**RECORDS SHOWN:**

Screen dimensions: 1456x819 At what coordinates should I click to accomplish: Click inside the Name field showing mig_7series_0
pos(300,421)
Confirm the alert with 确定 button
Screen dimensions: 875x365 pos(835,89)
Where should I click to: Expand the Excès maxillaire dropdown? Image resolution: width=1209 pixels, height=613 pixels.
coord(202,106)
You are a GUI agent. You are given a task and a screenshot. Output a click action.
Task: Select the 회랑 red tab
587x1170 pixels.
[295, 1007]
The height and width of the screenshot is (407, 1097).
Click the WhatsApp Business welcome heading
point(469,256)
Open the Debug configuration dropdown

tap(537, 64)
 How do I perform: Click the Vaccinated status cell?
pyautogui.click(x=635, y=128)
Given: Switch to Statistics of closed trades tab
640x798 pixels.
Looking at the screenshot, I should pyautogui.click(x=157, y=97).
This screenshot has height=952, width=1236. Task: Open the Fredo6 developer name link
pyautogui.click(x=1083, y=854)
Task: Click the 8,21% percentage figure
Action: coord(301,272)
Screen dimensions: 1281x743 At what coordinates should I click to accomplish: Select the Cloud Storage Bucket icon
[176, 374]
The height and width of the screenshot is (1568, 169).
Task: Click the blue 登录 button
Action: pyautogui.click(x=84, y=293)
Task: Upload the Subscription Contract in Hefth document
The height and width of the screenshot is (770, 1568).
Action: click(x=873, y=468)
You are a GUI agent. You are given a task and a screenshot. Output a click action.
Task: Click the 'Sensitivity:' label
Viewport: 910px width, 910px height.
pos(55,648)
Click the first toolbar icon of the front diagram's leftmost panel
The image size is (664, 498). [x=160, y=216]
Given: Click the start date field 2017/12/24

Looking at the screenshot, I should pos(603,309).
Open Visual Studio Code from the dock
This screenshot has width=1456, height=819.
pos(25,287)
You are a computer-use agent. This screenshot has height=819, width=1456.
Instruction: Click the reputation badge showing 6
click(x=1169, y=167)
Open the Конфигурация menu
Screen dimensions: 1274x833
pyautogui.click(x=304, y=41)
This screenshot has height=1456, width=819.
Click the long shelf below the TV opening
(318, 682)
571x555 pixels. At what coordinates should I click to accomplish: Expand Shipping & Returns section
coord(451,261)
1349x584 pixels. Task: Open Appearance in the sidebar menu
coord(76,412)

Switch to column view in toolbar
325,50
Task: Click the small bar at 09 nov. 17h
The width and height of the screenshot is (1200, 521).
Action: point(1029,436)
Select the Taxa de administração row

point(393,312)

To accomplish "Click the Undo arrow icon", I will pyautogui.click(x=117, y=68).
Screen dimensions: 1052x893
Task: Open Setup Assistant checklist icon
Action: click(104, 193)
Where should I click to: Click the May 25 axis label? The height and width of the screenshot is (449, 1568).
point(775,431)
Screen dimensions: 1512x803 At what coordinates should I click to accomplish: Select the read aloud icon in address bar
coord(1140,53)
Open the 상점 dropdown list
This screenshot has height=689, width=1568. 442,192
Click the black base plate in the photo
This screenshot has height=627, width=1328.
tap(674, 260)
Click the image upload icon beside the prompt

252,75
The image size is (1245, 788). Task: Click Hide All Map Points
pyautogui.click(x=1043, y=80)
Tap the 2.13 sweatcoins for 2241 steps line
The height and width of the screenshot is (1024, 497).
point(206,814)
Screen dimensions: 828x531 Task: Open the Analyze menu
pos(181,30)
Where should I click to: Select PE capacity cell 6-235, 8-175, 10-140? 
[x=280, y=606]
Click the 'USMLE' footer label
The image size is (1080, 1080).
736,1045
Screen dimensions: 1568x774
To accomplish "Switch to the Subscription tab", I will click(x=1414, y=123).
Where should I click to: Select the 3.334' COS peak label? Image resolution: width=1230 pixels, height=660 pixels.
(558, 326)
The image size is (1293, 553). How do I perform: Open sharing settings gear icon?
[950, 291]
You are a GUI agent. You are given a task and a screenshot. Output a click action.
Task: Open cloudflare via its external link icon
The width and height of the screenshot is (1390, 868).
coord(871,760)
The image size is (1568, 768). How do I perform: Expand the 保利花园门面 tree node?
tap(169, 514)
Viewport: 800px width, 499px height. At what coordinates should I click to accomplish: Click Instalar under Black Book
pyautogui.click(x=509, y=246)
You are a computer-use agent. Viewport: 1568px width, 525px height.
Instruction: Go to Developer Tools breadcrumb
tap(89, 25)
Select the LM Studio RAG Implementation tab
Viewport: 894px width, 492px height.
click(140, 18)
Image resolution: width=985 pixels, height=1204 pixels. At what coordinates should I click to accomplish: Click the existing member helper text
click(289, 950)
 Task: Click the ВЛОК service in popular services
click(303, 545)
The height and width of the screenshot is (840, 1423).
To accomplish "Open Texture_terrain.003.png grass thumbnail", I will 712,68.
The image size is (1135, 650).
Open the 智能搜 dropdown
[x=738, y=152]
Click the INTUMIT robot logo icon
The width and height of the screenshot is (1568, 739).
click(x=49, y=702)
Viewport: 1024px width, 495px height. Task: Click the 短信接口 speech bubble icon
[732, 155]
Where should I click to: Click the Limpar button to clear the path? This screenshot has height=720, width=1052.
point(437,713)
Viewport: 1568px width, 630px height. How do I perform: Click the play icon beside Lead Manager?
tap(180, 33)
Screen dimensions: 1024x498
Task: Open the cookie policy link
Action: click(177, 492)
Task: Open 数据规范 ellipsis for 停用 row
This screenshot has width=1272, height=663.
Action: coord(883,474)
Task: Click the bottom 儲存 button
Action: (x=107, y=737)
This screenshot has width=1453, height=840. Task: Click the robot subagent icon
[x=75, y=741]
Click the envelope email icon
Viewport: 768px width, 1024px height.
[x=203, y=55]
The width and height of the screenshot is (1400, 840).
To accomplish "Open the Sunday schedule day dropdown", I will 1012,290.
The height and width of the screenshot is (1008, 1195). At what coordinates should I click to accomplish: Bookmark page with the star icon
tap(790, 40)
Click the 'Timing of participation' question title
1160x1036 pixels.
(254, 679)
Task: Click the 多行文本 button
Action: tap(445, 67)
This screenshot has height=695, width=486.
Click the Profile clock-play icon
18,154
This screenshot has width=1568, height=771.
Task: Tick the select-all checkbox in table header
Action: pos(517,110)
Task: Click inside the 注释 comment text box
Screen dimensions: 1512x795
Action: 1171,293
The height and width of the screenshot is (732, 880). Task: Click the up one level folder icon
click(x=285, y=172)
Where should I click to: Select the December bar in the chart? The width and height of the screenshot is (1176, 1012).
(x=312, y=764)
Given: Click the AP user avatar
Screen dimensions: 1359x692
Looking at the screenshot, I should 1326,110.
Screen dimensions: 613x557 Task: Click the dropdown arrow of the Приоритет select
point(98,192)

**WHAT IS NEEDED:**
Copy the records above word for word.

**TASK RESPONSE:**
Screen dimensions: 1456x819 At what coordinates should I click to accomplish: Click inside the Name field showing mig_7series_0
pos(300,421)
Confirm the alert with 确定 button
Screen dimensions: 875x365 pos(835,89)
Where should I click to: Expand the Excès maxillaire dropdown? Image resolution: width=1209 pixels, height=613 pixels.
coord(202,106)
You are a GUI agent. You are given a task and a screenshot. Output a click action.
Task: Select the 회랑 red tab
587x1170 pixels.
[295, 1007]
The height and width of the screenshot is (407, 1097).
Click the WhatsApp Business welcome heading
point(469,256)
Open the Debug configuration dropdown

tap(537, 64)
 How do I perform: Click the Vaccinated status cell?
pyautogui.click(x=635, y=128)
Given: Switch to Statistics of closed trades tab
640x798 pixels.
Looking at the screenshot, I should pyautogui.click(x=157, y=97).
This screenshot has height=952, width=1236. Task: Open the Fredo6 developer name link
pyautogui.click(x=1083, y=854)
Task: Click the 8,21% percentage figure
Action: coord(301,272)
Screen dimensions: 1281x743 At what coordinates should I click to accomplish: Select the Cloud Storage Bucket icon
[176, 374]
The height and width of the screenshot is (1568, 169).
Task: Click the blue 登录 button
Action: pyautogui.click(x=84, y=293)
Task: Upload the Subscription Contract in Hefth document
The height and width of the screenshot is (770, 1568).
Action: click(x=873, y=468)
You are a GUI agent. You are given a task and a screenshot. Output a click action.
Task: Click the 'Sensitivity:' label
Viewport: 910px width, 910px height.
pos(55,648)
Click the first toolbar icon of the front diagram's leftmost panel
The image size is (664, 498). [x=160, y=216]
Given: Click the start date field 2017/12/24

Looking at the screenshot, I should pos(603,309).
Open Visual Studio Code from the dock
This screenshot has width=1456, height=819.
pos(25,287)
You are a computer-use agent. This screenshot has height=819, width=1456.
Instruction: Click the reputation badge showing 6
click(x=1169, y=167)
Open the Конфигурация menu
Screen dimensions: 1274x833
pyautogui.click(x=304, y=41)
This screenshot has height=1456, width=819.
Click the long shelf below the TV opening
(318, 682)
571x555 pixels. At what coordinates should I click to accomplish: Expand Shipping & Returns section
coord(451,261)
1349x584 pixels. Task: Open Appearance in the sidebar menu
coord(76,412)

Switch to column view in toolbar
325,50
Task: Click the small bar at 09 nov. 17h
The width and height of the screenshot is (1200, 521).
Action: point(1029,436)
Select the Taxa de administração row

point(393,312)

To accomplish "Click the Undo arrow icon", I will pyautogui.click(x=117, y=68).
Screen dimensions: 1052x893
Task: Open Setup Assistant checklist icon
Action: click(104, 193)
Where should I click to: Click the May 25 axis label? The height and width of the screenshot is (449, 1568).
point(775,431)
Screen dimensions: 1512x803 At what coordinates should I click to accomplish: Select the read aloud icon in address bar
coord(1140,53)
Open the 상점 dropdown list
This screenshot has height=689, width=1568. 442,192
Click the black base plate in the photo
This screenshot has height=627, width=1328.
tap(674, 260)
Click the image upload icon beside the prompt

252,75
The image size is (1245, 788). Task: Click Hide All Map Points
pyautogui.click(x=1043, y=80)
Tap the 2.13 sweatcoins for 2241 steps line
The height and width of the screenshot is (1024, 497).
point(206,814)
Screen dimensions: 828x531 Task: Open the Analyze menu
pos(181,30)
Where should I click to: Select PE capacity cell 6-235, 8-175, 10-140? 
[x=280, y=606]
Click the 'USMLE' footer label
The image size is (1080, 1080).
736,1045
Screen dimensions: 1568x774
To accomplish "Switch to the Subscription tab", I will click(x=1414, y=123).
Where should I click to: Select the 3.334' COS peak label? Image resolution: width=1230 pixels, height=660 pixels.
(558, 326)
The image size is (1293, 553). How do I perform: Open sharing settings gear icon?
[950, 291]
You are a GUI agent. You are given a task and a screenshot. Output a click action.
Task: Open cloudflare via its external link icon
The width and height of the screenshot is (1390, 868).
coord(871,760)
The image size is (1568, 768). How do I perform: Expand the 保利花园门面 tree node?
tap(169, 514)
Viewport: 800px width, 499px height. At what coordinates should I click to accomplish: Click Instalar under Black Book
pyautogui.click(x=509, y=246)
You are a computer-use agent. Viewport: 1568px width, 525px height.
Instruction: Go to Developer Tools breadcrumb
tap(89, 25)
Select the LM Studio RAG Implementation tab
Viewport: 894px width, 492px height.
click(140, 18)
Image resolution: width=985 pixels, height=1204 pixels. At what coordinates should I click to accomplish: Click the existing member helper text
click(289, 950)
 Task: Click the ВЛОК service in popular services
click(303, 545)
The height and width of the screenshot is (840, 1423).
To accomplish "Open Texture_terrain.003.png grass thumbnail", I will 712,68.
The image size is (1135, 650).
Open the 智能搜 dropdown
[x=738, y=152]
Click the INTUMIT robot logo icon
The width and height of the screenshot is (1568, 739).
click(x=49, y=702)
Viewport: 1024px width, 495px height. Task: Click the 短信接口 speech bubble icon
[732, 155]
Where should I click to: Click the Limpar button to clear the path? This screenshot has height=720, width=1052.
point(437,713)
Viewport: 1568px width, 630px height. How do I perform: Click the play icon beside Lead Manager?
tap(180, 33)
Screen dimensions: 1024x498
Task: Open the cookie policy link
Action: click(177, 492)
Task: Open 数据规范 ellipsis for 停用 row
This screenshot has width=1272, height=663.
Action: coord(883,474)
Task: Click the bottom 儲存 button
Action: (x=107, y=737)
This screenshot has width=1453, height=840. Task: Click the robot subagent icon
[x=75, y=741]
Click the envelope email icon
Viewport: 768px width, 1024px height.
[x=203, y=55]
The width and height of the screenshot is (1400, 840).
To accomplish "Open the Sunday schedule day dropdown", I will 1012,290.
The height and width of the screenshot is (1008, 1195). At what coordinates should I click to accomplish: Bookmark page with the star icon
tap(790, 40)
Click the 'Timing of participation' question title
1160x1036 pixels.
(254, 679)
Task: Click the 多行文本 button
Action: tap(445, 67)
This screenshot has height=695, width=486.
Click the Profile clock-play icon
18,154
This screenshot has width=1568, height=771.
Task: Tick the select-all checkbox in table header
Action: pos(517,110)
Task: Click inside the 注释 comment text box
Screen dimensions: 1512x795
Action: 1171,293
The height and width of the screenshot is (732, 880). Task: Click the up one level folder icon
click(x=285, y=172)
Where should I click to: Select the December bar in the chart? The width and height of the screenshot is (1176, 1012).
(x=312, y=764)
Given: Click the AP user avatar
Screen dimensions: 1359x692
Looking at the screenshot, I should 1326,110.
Screen dimensions: 613x557 Task: Click the dropdown arrow of the Приоритет select
point(98,192)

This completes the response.